- _Data provided_
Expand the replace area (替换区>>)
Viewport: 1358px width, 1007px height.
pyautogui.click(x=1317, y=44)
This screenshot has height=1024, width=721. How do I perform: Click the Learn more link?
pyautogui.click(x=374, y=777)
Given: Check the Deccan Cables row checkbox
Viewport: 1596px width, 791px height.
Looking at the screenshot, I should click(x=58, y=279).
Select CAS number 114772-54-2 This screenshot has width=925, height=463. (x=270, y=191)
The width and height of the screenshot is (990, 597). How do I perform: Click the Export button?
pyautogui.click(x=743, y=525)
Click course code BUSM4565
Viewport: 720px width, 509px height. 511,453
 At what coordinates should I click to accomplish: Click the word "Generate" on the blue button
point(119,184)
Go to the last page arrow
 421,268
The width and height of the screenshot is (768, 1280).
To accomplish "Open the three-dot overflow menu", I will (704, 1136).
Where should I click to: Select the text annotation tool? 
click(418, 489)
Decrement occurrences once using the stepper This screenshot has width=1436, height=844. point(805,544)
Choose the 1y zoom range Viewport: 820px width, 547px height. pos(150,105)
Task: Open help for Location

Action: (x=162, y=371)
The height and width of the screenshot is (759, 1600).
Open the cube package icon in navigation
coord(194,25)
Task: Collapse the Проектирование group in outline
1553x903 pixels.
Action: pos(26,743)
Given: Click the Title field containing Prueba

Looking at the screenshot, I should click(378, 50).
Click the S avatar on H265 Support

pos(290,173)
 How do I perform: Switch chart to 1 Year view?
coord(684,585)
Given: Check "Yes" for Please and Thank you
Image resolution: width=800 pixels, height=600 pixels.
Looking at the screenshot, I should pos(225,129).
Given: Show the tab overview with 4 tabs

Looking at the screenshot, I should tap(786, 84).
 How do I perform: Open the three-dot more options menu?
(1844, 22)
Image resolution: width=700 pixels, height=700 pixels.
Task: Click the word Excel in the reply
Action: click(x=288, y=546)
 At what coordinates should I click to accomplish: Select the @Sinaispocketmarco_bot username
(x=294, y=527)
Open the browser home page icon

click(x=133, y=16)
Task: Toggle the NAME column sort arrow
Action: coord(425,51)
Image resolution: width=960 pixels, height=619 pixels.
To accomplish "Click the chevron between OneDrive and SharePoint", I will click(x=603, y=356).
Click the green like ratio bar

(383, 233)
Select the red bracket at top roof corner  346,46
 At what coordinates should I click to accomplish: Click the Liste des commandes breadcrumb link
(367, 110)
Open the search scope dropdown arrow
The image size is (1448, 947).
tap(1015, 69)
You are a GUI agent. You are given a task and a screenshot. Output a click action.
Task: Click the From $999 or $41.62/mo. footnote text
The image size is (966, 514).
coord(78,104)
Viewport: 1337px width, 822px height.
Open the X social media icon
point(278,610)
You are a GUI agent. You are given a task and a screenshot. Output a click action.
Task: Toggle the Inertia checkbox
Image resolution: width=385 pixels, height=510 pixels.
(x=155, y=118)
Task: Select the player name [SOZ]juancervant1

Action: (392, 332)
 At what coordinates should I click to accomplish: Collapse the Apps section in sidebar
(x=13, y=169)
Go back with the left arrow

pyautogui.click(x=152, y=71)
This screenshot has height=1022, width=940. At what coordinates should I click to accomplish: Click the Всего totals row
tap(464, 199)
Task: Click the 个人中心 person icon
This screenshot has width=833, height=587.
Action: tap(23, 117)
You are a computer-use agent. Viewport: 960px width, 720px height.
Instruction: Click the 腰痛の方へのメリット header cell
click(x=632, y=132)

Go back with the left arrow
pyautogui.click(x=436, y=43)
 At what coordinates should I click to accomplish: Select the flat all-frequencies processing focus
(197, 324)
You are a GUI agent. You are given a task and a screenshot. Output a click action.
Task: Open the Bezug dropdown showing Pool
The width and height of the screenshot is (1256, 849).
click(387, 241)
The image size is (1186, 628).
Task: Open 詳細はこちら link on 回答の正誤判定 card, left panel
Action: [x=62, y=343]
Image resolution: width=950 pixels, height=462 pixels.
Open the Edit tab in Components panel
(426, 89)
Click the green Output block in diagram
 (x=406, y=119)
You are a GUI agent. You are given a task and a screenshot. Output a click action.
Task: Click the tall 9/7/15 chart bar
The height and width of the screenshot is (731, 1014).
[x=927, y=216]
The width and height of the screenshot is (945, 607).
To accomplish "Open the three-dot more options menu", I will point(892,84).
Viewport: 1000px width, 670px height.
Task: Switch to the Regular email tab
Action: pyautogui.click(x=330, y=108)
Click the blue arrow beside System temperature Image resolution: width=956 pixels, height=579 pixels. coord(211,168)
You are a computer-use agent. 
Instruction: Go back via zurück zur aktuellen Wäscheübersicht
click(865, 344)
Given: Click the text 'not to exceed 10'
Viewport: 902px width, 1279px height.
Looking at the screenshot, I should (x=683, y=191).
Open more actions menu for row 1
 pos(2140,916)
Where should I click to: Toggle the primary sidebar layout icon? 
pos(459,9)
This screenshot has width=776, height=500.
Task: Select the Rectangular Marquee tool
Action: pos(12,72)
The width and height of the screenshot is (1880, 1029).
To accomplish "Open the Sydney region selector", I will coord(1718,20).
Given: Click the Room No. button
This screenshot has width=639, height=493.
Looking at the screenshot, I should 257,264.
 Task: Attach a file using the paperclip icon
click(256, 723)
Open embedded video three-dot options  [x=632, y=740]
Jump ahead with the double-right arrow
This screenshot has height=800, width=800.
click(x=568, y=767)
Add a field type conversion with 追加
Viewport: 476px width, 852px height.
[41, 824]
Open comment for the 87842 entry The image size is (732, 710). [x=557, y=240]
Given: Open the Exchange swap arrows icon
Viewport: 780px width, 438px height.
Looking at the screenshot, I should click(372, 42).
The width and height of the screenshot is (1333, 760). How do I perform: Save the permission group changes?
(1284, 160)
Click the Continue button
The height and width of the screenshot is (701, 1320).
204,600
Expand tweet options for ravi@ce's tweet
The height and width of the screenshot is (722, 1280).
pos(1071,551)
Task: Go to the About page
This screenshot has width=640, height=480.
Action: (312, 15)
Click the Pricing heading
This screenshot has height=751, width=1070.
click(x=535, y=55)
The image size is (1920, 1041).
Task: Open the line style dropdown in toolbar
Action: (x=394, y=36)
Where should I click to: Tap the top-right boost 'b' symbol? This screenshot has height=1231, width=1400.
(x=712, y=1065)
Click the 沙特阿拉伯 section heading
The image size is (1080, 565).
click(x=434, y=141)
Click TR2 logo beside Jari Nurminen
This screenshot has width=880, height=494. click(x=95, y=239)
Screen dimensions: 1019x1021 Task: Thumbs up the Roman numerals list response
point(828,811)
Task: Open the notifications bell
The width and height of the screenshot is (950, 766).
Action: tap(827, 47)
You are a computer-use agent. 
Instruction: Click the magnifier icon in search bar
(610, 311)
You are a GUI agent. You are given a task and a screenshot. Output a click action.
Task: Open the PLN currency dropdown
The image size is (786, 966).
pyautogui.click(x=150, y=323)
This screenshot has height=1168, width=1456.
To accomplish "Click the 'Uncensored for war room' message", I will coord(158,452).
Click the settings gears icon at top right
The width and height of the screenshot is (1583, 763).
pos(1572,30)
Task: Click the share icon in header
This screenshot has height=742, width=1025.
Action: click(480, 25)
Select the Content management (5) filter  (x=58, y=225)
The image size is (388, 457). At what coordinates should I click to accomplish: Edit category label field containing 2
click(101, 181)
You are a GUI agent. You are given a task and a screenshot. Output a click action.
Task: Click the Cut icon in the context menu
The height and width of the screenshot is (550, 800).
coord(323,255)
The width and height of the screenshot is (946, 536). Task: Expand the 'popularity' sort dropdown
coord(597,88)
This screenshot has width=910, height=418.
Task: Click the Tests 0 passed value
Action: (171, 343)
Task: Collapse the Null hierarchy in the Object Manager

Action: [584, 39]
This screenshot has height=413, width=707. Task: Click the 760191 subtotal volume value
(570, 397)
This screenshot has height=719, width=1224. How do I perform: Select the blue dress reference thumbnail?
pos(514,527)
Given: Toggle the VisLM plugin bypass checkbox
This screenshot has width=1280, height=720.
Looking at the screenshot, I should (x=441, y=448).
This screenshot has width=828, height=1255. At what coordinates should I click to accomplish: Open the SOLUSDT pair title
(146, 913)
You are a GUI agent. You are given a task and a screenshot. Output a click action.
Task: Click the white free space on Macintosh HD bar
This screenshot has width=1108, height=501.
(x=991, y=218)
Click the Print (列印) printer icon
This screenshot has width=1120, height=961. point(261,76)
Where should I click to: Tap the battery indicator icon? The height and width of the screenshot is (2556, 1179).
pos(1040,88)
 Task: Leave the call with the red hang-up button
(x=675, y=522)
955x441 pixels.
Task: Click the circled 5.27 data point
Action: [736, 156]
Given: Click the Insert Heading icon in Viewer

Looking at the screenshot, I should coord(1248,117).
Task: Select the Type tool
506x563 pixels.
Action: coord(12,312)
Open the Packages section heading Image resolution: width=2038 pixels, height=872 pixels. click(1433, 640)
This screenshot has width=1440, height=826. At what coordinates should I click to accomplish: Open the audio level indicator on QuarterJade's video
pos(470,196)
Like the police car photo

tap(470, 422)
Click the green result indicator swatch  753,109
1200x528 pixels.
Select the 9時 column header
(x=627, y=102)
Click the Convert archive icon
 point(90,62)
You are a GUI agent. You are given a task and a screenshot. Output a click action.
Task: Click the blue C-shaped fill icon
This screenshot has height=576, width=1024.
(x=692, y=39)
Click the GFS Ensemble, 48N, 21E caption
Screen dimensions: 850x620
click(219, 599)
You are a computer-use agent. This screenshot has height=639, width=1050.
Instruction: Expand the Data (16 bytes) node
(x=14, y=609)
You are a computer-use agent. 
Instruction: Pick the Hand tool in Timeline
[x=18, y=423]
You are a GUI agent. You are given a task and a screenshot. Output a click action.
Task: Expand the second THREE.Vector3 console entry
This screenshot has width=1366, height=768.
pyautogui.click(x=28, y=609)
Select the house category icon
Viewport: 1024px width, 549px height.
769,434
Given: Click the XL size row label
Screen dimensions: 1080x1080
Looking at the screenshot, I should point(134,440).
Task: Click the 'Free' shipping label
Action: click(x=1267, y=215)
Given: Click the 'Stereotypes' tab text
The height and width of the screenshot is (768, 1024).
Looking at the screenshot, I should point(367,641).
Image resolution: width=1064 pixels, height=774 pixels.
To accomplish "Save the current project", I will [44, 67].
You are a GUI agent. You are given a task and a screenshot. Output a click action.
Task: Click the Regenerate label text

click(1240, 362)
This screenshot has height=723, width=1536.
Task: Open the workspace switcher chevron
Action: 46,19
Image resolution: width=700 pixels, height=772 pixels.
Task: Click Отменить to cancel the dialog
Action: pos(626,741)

- _Directions_
Work out how many lines in the records above contain the word "entry", and reply with that number alone.

- _Exercise solution_
2